A Twitter user with the name PostmasteGen recently claimed an NGO was shielding Boko Haram and sponsoring terrorism.
While in August, another user, Defense Nigeria, whose name shares a resemblance to that of the Twitter handle of the Defence Headquarters, in a thread claimed NGOs were supporting Boko Haram. The same account in previous tweets, including a now-deleted video shared in a post, claimed an NGO was caught sharing aid to Boko Haram in a forest.
In October 2019, the picture of an ID card recovered from a dead insurgent was widely circulated as proof of NGOs supporting insurgents. The real story was later shared online of how an aid worker lost his identification card following an insurgent attack and subsequently reported the incident to the police.
Apart from Facebook and Twitter, it’s becoming a common occurrence to read stories shared on WhatsApp groups connecting NGOs and the conflict.
In August, an organisation called the Centre for African Liberation and Socio-Economic Rights claimed that some human rights groups and some foreign non-governmental organisations were behind the elongation of the Boko Haram crisis in Nigeria.
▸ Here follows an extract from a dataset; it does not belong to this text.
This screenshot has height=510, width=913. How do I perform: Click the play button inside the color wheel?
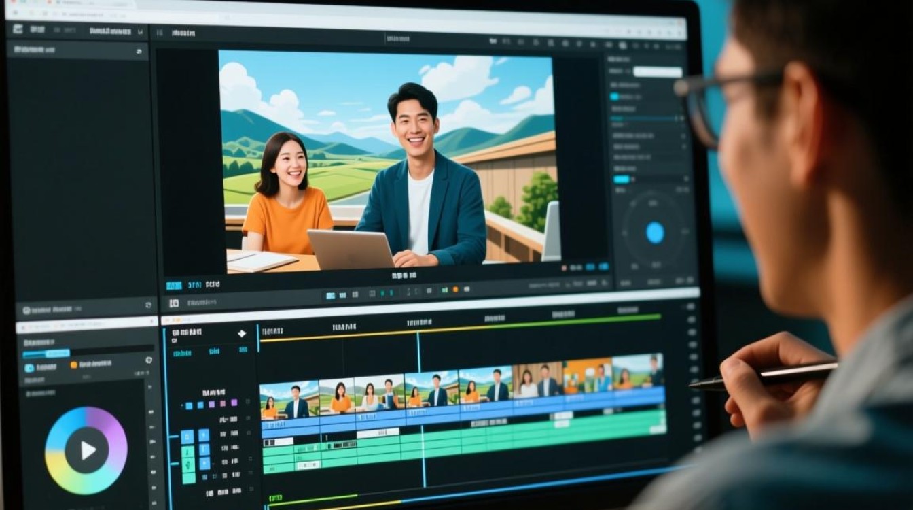click(86, 450)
A similar statement was made in 2019 by the Coalition for Civil Rights and Good Governance.
Amnesty International has described the group “Centre for Africa Liberation and Socio-Economic Rights” as faceless and unknown.
HumAngle in May fact-checked a claim published on Opera News, and circulated widely on WhatsApp, that Abubakar Shekau’s faction of Boko Haram was in disarray after it received a donation of five million euros from an NGO.
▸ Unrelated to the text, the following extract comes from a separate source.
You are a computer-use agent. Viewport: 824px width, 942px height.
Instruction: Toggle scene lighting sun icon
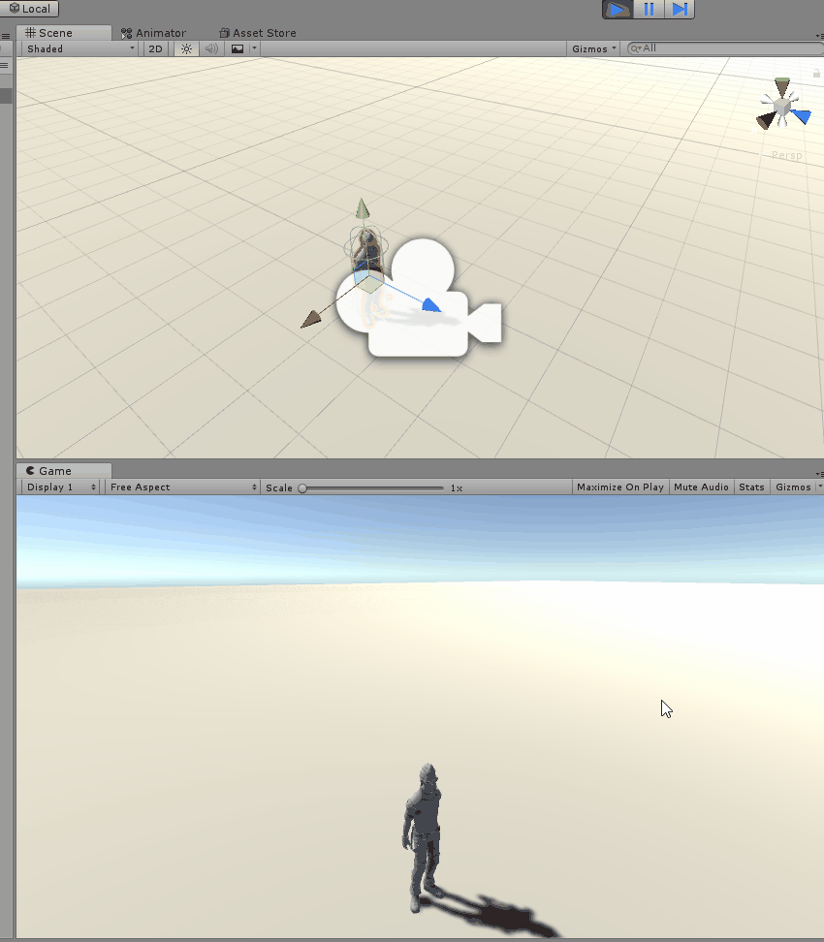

A series of incidents between the government, army and some humanitarian actors have helped amplify this problem faced by the sector.
This includes an accusation of providing logistics support to terrorists and shutting down of offices and operations of organisations such as Mercy Corps, United Nations International Children’s Emergency Fund, and Action Against Hunger.
Former Borno State governor, Kashim Shettima, established a committee to scrutinise NGOs, following concerns raised by the theatre commander coordinating the operation against insurgents.
The committee’s mandate was to look into sources of funding, the profile of staff, and to determine whether or not they were duly registered by the relevant federal and state authorities.
In August 2017, Nigerian troops carried out a pre-dawn raid and forced their way into the United Nations compound in Maiduguri, the capital of Borno State.
“Members of the Nigerian security forces entered a United Nations base for humanitarian workers in Maiduguri … without authorisation,” said Samantha Newport, a spokeswoman for the UN Office for the Coordination of Humanitarian Affairs.
The army did not give the reasons for the raid or announce any further investigation. The incident left behind unanswered questions and promoted an environment of suspicion around International aid actors.
Various international bodies such as the United Nations Office for the Coordination of Humanitarian Affairs (OCHA), European Commission, and International Committee of the Red Cross (ICRC) recognise impartiality and neutrality as one of the key humanitarian principles that must be respected during armed conflict.
According to OCHA, “Humanitarian actors must not take sides in hostilities or engage in controversies of a political, racial, religious or ideological nature.” This may partly explain why the activities of aid workers are misunderstood by civilians and state actors.
The management of public perception, trust and understanding of NGOs’ role in the conflict using a variety of engagement tools and platforms has therefore become increasingly important, especially at a time when humanitarian hubs and workers continue to endure a wide range of threats from insurgents.
Using existing mediums where conspiracies and rumours are circulated to shape alternative narratives to dismantle and discredit them is important to protect humanitarian actors and also address emerging disinformation trends in the digital space.